Está nas mãos do anunciante a iniciativa de definir quais sites mostrarão os anúncios, criando segmentações de perfil. Mas, no caso do Google, citado por Wajgarten, a ampla rede de sites cadastrados ainda não é capaz de impedir que sites de fake news ou com conteúdo gráfico continuem a ser oferecidos no pacote de publicidade.
Na prática, é quase impossível para o anunciante conhecer o perfil e o histórico de todos os sites que usam a plataforma e saber se são corretos ou adequados ao perfil do anúncio, especialmente daqueles que se passam por veículos sérios de notícias —como uma máquina vai ser capaz de detectar esse tipo de conteúdo?
De acordo com o diretor do Google, para um cadastro bem-sucedido, o site precisa cumprir todas as políticas da empresa para que possam ser qualificados para a monetização. Depois disso, a moderação acontece por inteligência artificial. Eles reconhecem que as ferramentas ainda não atingiram a excelência desejada. A empresa diz que em 2019 removeu 2,7 bilhões de anúncios ruins e encerrou 1,2 milhão de contas de editores. Mas muitos problemas ainda passam pela peneira da inteligência artificial da gigante tecnológica. Para um ambiente seguro, Matos incentiva que o público denuncie essas páginas por meio de uma conta Google - se for constatada a violação das diretrizes, os editores perdem o direito à monetização.

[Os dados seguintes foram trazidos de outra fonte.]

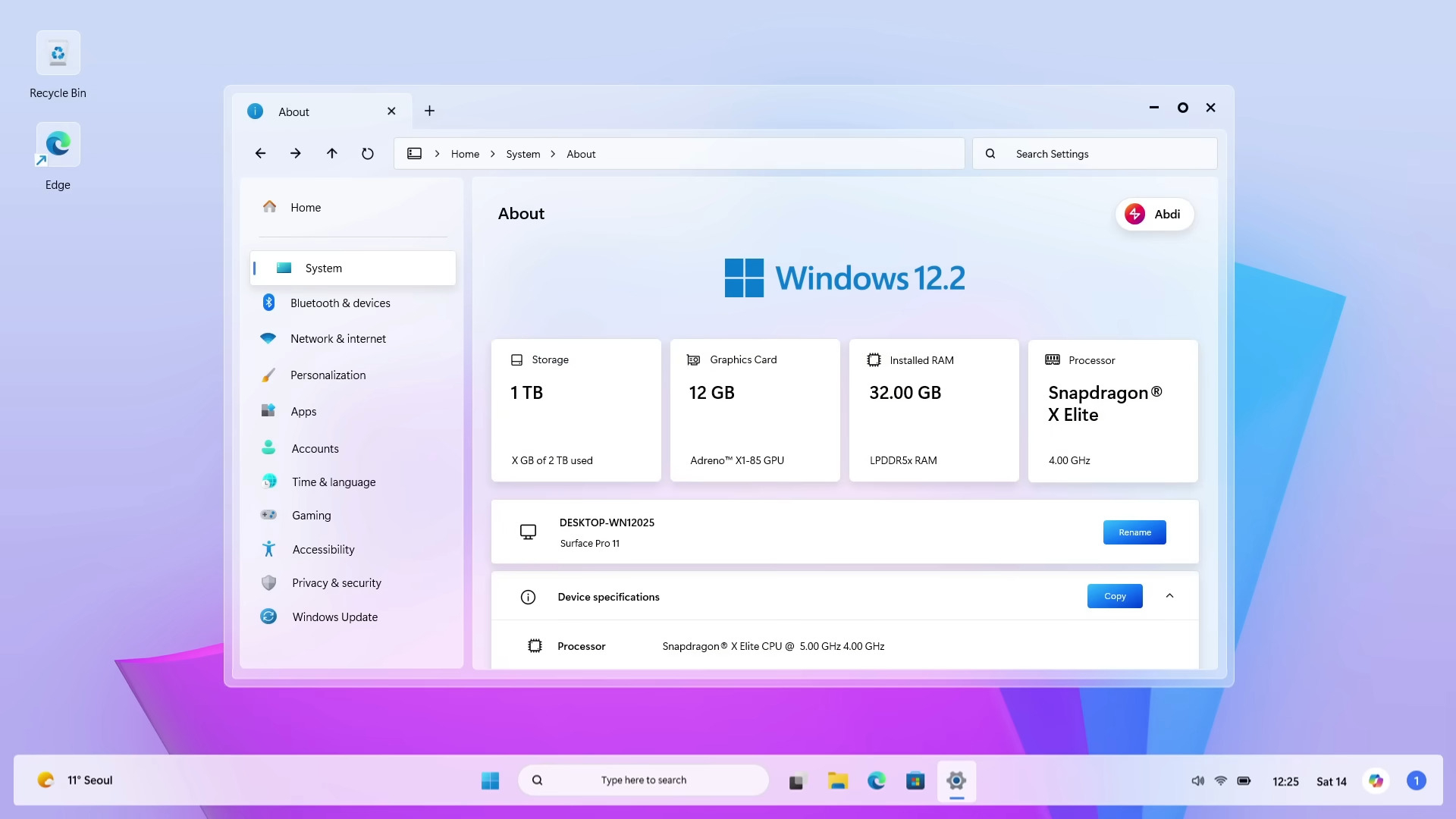Open Windows Update in sidebar
Screen dimensions: 1456x819
pyautogui.click(x=334, y=617)
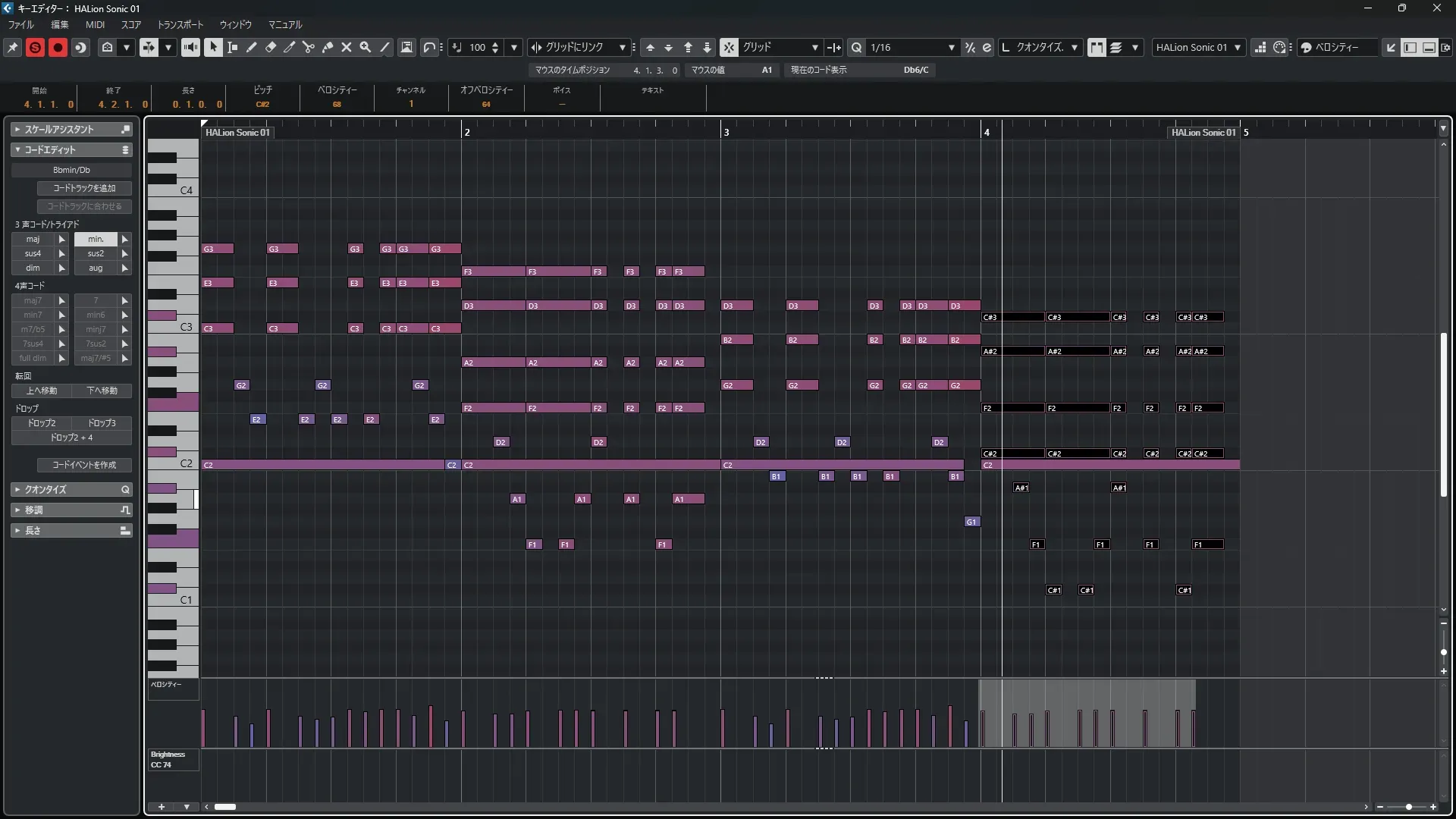The width and height of the screenshot is (1456, 819).
Task: Click the ドロップ2 + 4 button
Action: 71,438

Segundo Hilário Júnior, sabendo disso, as empresas de marketing digital já possuem uma lista de sites maliciosos e de palavras negativas que usam para evitar que os anúncios dos clientes acabem em páginas problemáticas.
"Os anunciantes que não têm essas listas não estão fazendo o mínimo para a publicidade programática. Mesmo com o filtro de discurso de ódio ligado, meu cliente apareceu no Jornal da Cidade Online [reconhecido por veicular fake news] em matérias que deflagraram ódio, por exemplo", diz Júnior.
Esse é o motor por trás do tão comentando perfil no Twitter Sleeping Giants Brasil, que expõe os anúncios dos grandes anunciantes em sites que veiculam fake news. Depois de esvaziar a rede de anunciantes do Jornal da Cidade, agora a campanha tem como alvo o site Brasil Sem Medo.